[Date Prev][Date Next] [Thread Prev][Thread Next] [Date Index] [Thread Index]

Re: the quality of Debian's diff.gz



On Sunday 01 June 2008, Manoj Srivastava wrote:
> On Sun, 1 Jun 2008 13:37:43 +0300, George Danchev <danchev@spnet.net> said:
--cut--
>         Peer reviewers can either look at the SCM archive (since that is
>  how the package is developed), or the divergence bugs, when they get
>  filed. I am not sure the diff.gz is the best way for collaborative
>  development.

Of course diff.gz is not the best way for collab development, but it is a 
pretty decent and cheap way to review how the upstream code has been patched. 
Think security and safety wise.

> >> Anything less is not good practice; we should be sending our
> >> divergence upstream.
> >
> > Very good, but please make these easily visible/readable to the rest
> > via diff.gz
>
>         Why via the diff.gz?  Why is the divergence bug mechanism not
>  being considered?

Because people would hardly trust BTS for sourceful changes being applied to a 
particular source tree.

> >> > devscripts package to use debcheckout, they might be pure $UNIX
> >> > users relying on patch, diff and a simple text editor.  So, will
> >> > you generate at some point a series logically separeted quilt
> >> > patches and store them in debian/patches/ in the final diff.gz
> >> > which is the canonical way of Debian to distibute changes.
> >>
> >> This can only work if the topic branches are non-overlapping; and
> >> that might cover a lot of cases, but not all.
> >>
> >> I am not so sure it is indeed a canonical way of doing things in
> >> Debian.  If it is, which canon do you follow?
> >
> > The above sentence of mine says: "diff.gz which is the canonical way
> > of Debian to distibute changes.". A normative document stipulates:
> > "debianisation diff is a unified context diff (diff -u) giving the
> > changes which are required to turn the original source into the Debian
> > source.". The mere request is to make your debianisation diff a good
> > citizen, which should be able to create the logically separated
> > changes to the upstream code clearly identified and documented diff
> > files. Then, the rest of the world can just get that diff.gz from
> > myriad of media *at their will* and try it against whatever
> > orig.tar.gz or local SCM working copy they have.
>
>         I think that the diff.gz might not be the best way of
>  disseminating the changes to the rest of the community. Distributed
>  SCM's are far more powerful than stacked patches, and I want to bring
>  my downstream the benefits of a distributed version control system, and
>  bring them into the development fold, so to say.

That leads to unification of a single SCM for packaging. I'm not really 
hopeful it is possible within Debian, are you ?

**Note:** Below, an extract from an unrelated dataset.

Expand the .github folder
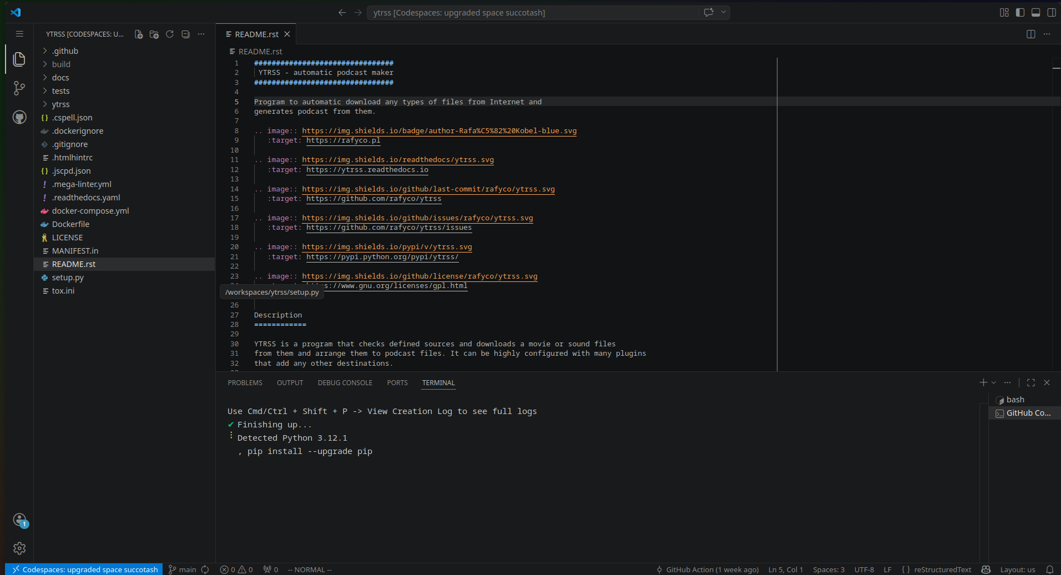 65,51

> >> > There should be ways to use both, since you depreciate your diff.gz
> >> > and it turns to be a useless scratch of bits. Then, again why have
> >> > diff.gz at all when it is not credible enough ?
> >>
> >> Credible \Cred"i*ble\ (kr[e^]d"[i^]*b'l), a. [L. credibilis, fr.
> >> credere. See {Creed}.]  Capable of being credited or believed; worthy
> >> of belief; entitled to confidence; trustworthy.
> >>
> >> I find the diff.gz as credible as anything else. Why would it be less
> >> trustworthy?
> >
> > It is less trustworthy since it applies in a combined fashion multiple
> > changes to the upstream tree, which leaves the bad impression of that
> > whoever created it doesn't have a clear idea of what he was doing.
>
>         I think that such a conclusion merely shows the naivete of the
>  person reaching that conclusion. The diff.gz represents the integration
>  branch, is meant to deliver the sources the package was built with. It
>  is not a means for collaborative development, really.

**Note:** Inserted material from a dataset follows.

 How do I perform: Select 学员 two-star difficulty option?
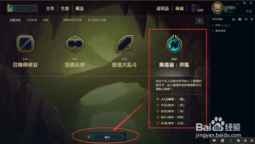tap(170, 105)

I already said that it is not meant for collab development, but to check if a 
certain package could bring your troubles since it was badly patched by 
certain contributors, and that package runs happily as supplied by other 
distributors.

> >> In any case, as development proceeds, tools change. patch and diff
> >> were great, once upon a time, just like programming in raw Hex was
> >> still in vogue when I started programming.
> >>
> >> >> I do have a emacs package you can look at for details, if you
> >> >> wish:
> >> >> http://git.debian.org/git/users/srivasta/debian/vm.git> >
> >> >
> >> > Using a modern SCM is wonderful, but please, get back to the
> >> > ground,
> >>
> >> I don't think that using modern SCM's is crazy (if not being on the
> >> ground has the connotations I think it has).
> >
> > Oh, that is the wrong road, believe me. I don't claim that using SCM
> > is crazy, almost everyone uses some, me included. I claim however that
> > *ab*using a modern SCM might degrade the quality of the end product
> > you finally distribute officially, i.e diff.gz in that case. The
> > difference is slight, but crucial. A notable example of well done end
> > product is the one comming from pkg-glibc, you would love to read
> > their clearly identified changes as supplied by their diff.gz.
>
>         You are saying that topic branches are an abuse of a distributed
>  SCM? 

I'm saying that even using a powerful SCM you are currently unable to create a 
simple readable diff.gz and propose a BTS assistance to achive a partial 
success. This is a shame, and seems like adding a turbocharger(s) and losing 
power at the end... but this might improve in the future.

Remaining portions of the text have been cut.